От одного вида этих… того, что она громко обозвала «трусиками», можно было сойти с ума на месте. Даже, если ты не мистралиец. Две узкие полоски тонкой ткани и кружевной лоскуток, сквозь который все видно… И они чёрные!
– С ума сойти!
– Что ж, снимай.
– Жалко…
Тонкий скользкий шёлк, прозрачное шершавое кружево, мягкие пушистые волосики, влажная горячая плоть…
Ах, женщины, что вы с нами делаете… Кружится голова, не хватает воздуха, сердце колотится бешеным галопом, гулко стучит кровь в висках. И тёмное небо за сжатыми веками взрывается ослепительными звёздами, которые рассыпаются алмазными искорками и гаснут…
Когда угасла последняя искорка, он открыл глаза, все ещё вздрагивая, и наткнулся на её взгляд, изумлённый и немного испуганный.
– Что с тобой? – встревожено спросила она, убирая рассыпавшиеся волосы с его лица. – Ты плачешь?
И только тут он почувствовал, что по его щекам катятся слезы, и задыхается он уже не от страсти, а от подступивших к горлу рыданий. Он уткнулся лицом в её волосы и разрыдался вслух, не в силах удержать все то, что пять лет носил в себе, в самом тёмном уголке души, на самом дне, и что прорвалось сейчас наружу горькими горячими слезами.
Утро началось с головной боли. В основном. Во всяком случае, перед ней меркли и жажда, и противное ощущение во рту, и лёгкая тошнота, и резь в глазах, и прочие неизбежные последствия сочетания водки с фангой.
Кантор с трудом оторвал голову от подушки и открыл глаза, пытаясь вспомнить, где находится. О небо, это же… Это всё было на самом деле. Белые кроссовки, чёрные трусики… и он действительно… о, нет, только не это…
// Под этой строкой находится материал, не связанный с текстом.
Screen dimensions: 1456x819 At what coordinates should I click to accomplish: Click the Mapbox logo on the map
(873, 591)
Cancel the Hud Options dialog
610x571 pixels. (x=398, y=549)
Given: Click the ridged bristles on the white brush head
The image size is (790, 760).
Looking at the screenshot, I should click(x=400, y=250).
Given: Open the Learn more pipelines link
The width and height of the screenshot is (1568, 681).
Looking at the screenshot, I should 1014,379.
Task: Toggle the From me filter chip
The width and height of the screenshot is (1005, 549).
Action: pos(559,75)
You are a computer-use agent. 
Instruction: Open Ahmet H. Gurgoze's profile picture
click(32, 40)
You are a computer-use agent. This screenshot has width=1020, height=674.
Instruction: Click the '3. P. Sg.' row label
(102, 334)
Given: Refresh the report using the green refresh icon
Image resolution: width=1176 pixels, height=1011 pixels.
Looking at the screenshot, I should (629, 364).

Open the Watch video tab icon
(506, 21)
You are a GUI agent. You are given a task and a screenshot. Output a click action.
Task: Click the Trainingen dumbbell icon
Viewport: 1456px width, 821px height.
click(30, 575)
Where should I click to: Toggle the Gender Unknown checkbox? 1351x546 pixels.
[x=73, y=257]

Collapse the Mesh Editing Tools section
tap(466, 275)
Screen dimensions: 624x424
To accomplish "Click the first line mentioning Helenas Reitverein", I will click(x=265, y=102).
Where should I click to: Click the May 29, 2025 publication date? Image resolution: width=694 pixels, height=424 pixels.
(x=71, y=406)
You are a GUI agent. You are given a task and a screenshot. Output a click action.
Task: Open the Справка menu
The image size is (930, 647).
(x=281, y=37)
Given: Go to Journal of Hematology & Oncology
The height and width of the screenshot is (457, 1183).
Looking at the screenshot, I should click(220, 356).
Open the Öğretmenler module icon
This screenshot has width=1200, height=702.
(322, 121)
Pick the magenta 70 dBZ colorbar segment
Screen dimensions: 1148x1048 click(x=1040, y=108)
Головная боль тут же померкла перед охватившим его ужасом. Как же… что же… он же… она же… твою мать, герой-любовник выискался! Что теперь ей сказать?
– Что, хреново? – спросили у него за спиной. Он осторожно повернул голову, стараясь не наткнуться на её взгляд. Он не находил в себе сил смотреть ей в глаза. Но она тоже сидела, опустив глаза и стараясь не встречаться с ним взглядом. Сидела в кресле, сжавшись в комочек и закутавшись в халат, грустная и поникшая. Выглядела она ужасно, оставалось только надеяться, что это отходняк от фанги, а не последствия его ночных подвигов.